Rewrite the data below with every "How do I perform" replaced by "How can I perform" and nothing else changed. Omit the pictures from your answer.

* Begin THE INPUT *

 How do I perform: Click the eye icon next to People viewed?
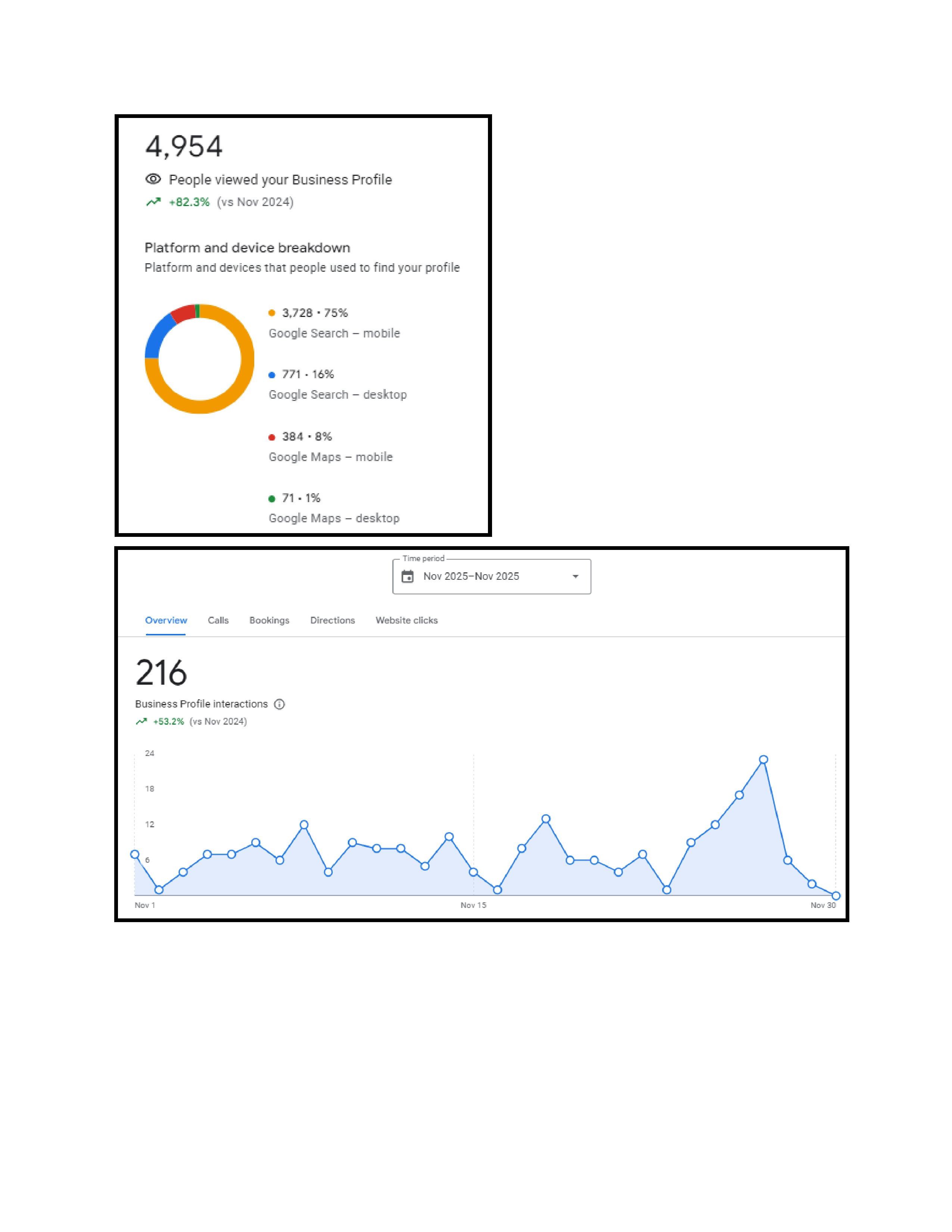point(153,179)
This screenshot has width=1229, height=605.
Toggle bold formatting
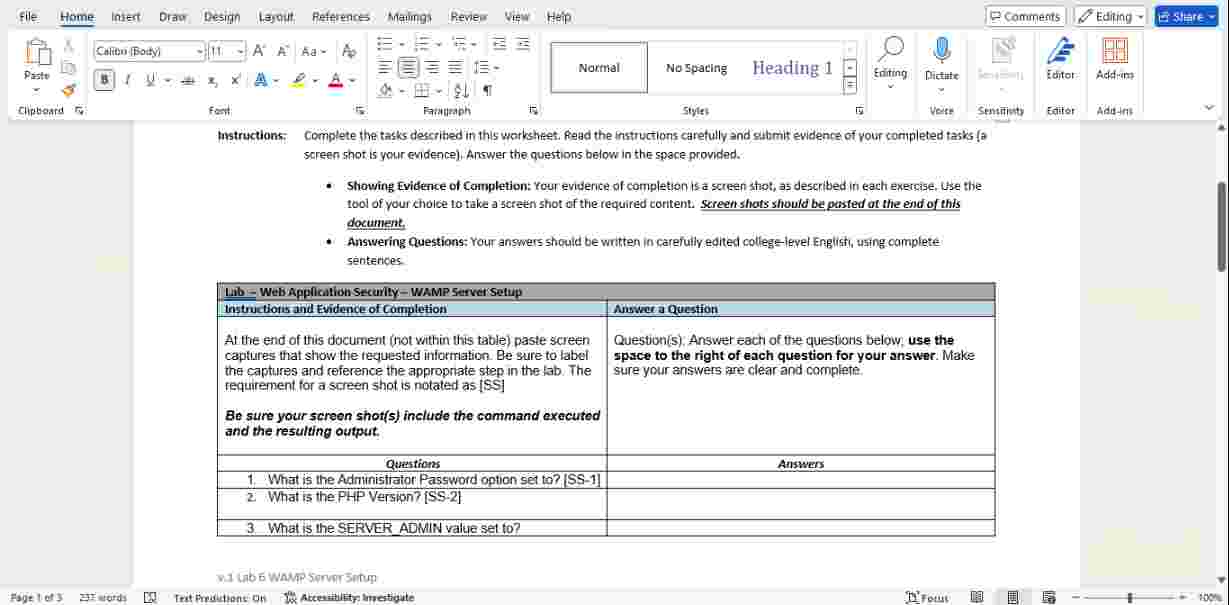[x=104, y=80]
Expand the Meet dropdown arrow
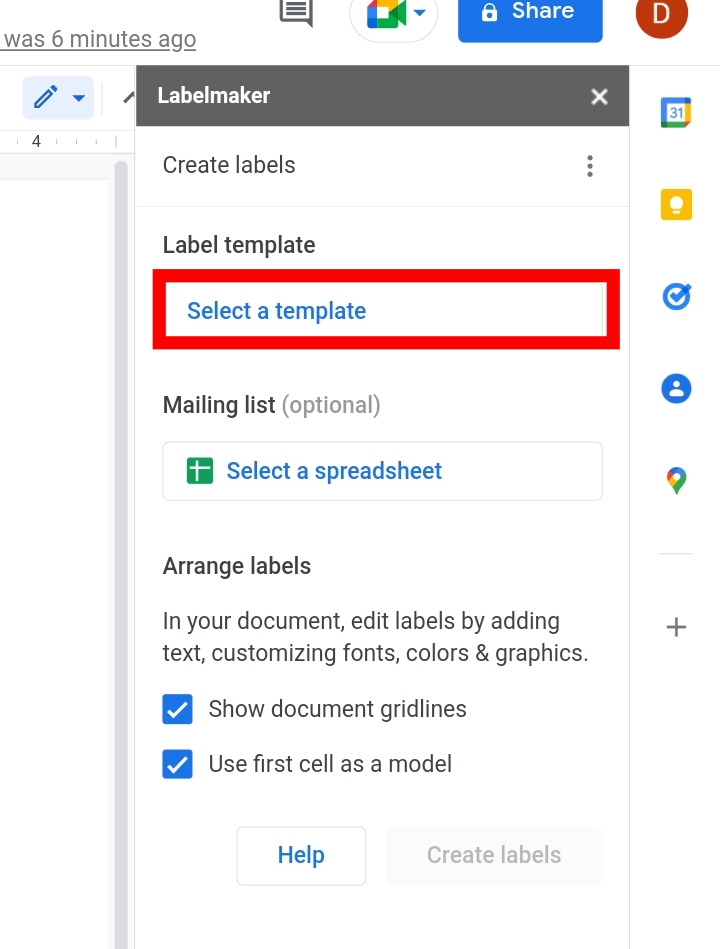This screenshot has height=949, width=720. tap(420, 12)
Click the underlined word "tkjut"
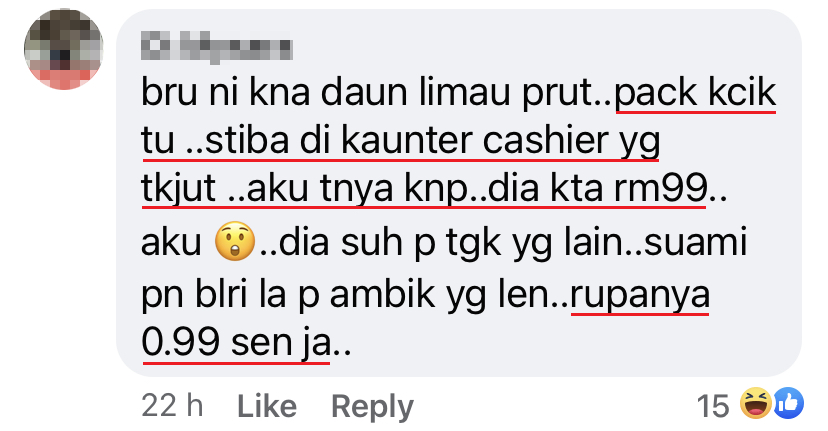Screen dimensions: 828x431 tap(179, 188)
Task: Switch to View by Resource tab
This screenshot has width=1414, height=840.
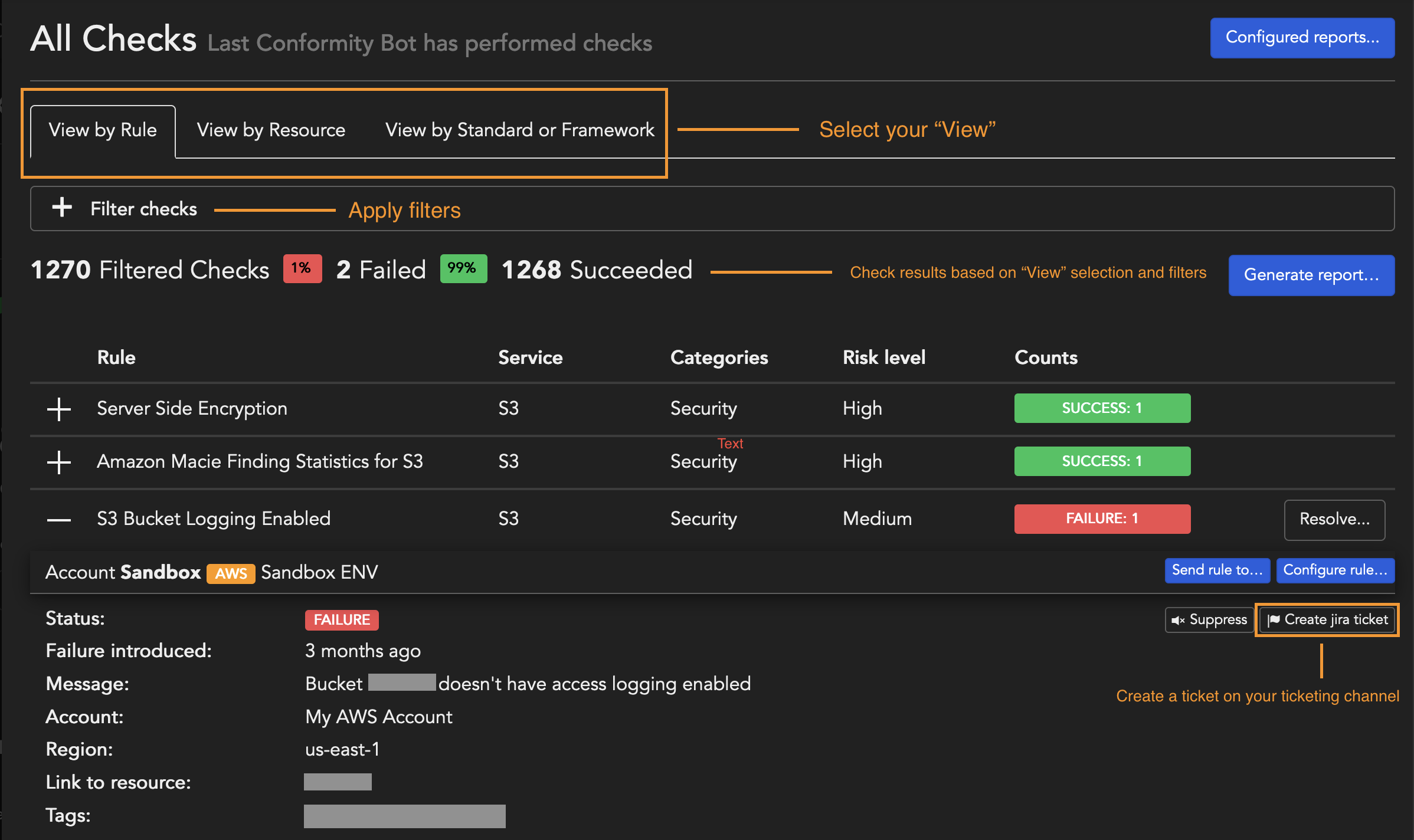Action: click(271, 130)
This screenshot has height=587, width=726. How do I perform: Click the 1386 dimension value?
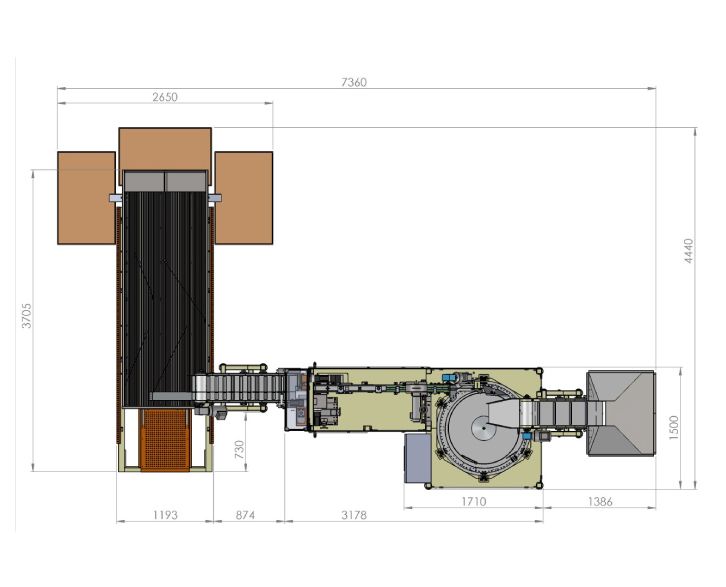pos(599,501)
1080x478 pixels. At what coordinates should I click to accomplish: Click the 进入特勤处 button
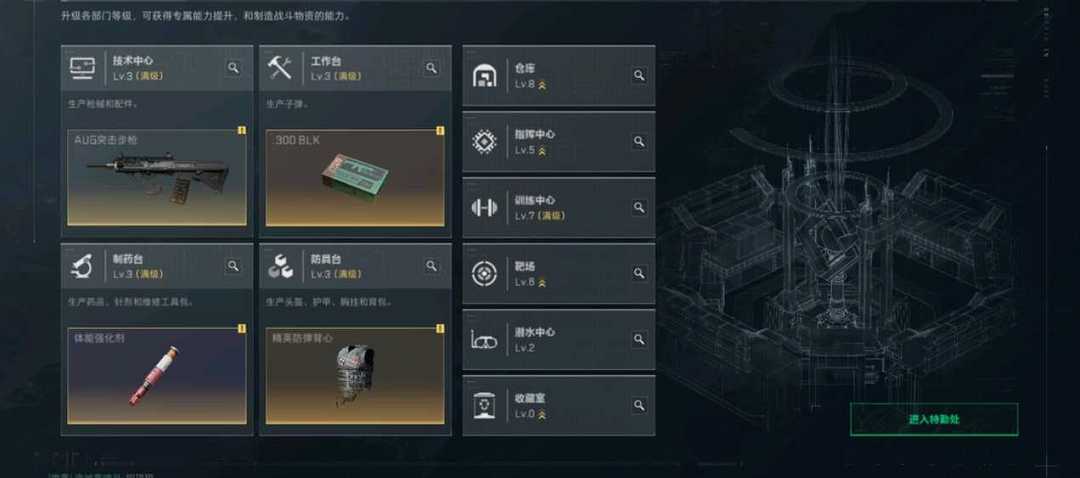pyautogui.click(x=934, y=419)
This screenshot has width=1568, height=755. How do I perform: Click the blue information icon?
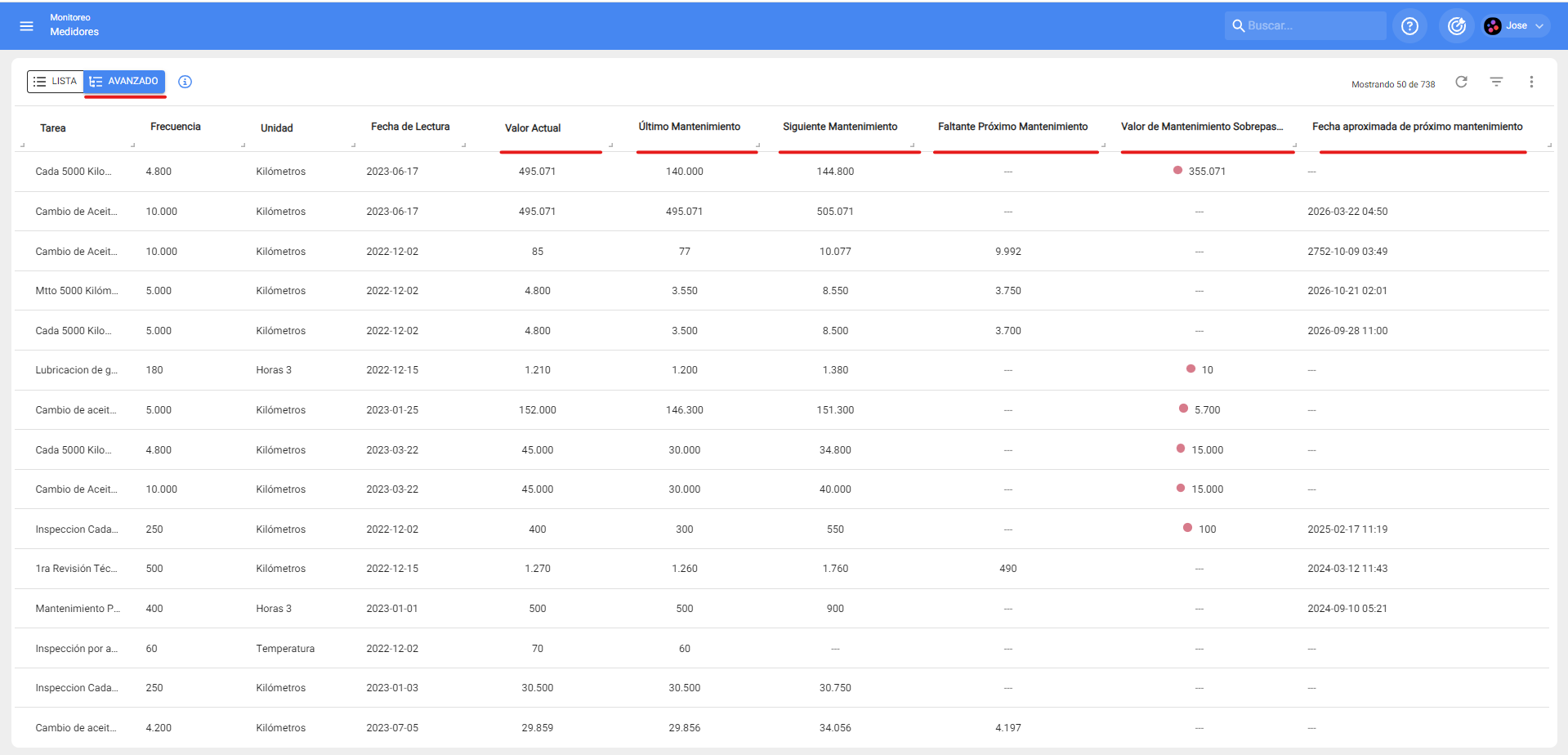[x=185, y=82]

* End THE INPUT *

## ANSWER TO THE PROBLEM
 How can I perform: Click the eye icon next to People viewed?
point(153,179)
This screenshot has width=1229, height=605.
Toggle bold formatting
[x=104, y=80]
Expand the Meet dropdown arrow
This screenshot has height=949, width=720. tap(420, 12)
Click the underlined word "tkjut"
Screen dimensions: 828x431 tap(179, 188)
Task: Switch to View by Resource tab
This screenshot has width=1414, height=840.
Action: click(271, 130)
This screenshot has height=587, width=726. How can I perform: Click the 1386 dimension value?
pos(599,501)
1080x478 pixels. At what coordinates should I click to accomplish: Click the 进入特勤处 button
pyautogui.click(x=934, y=419)
This screenshot has width=1568, height=755. How can I perform: Click the blue information icon?
[x=185, y=82]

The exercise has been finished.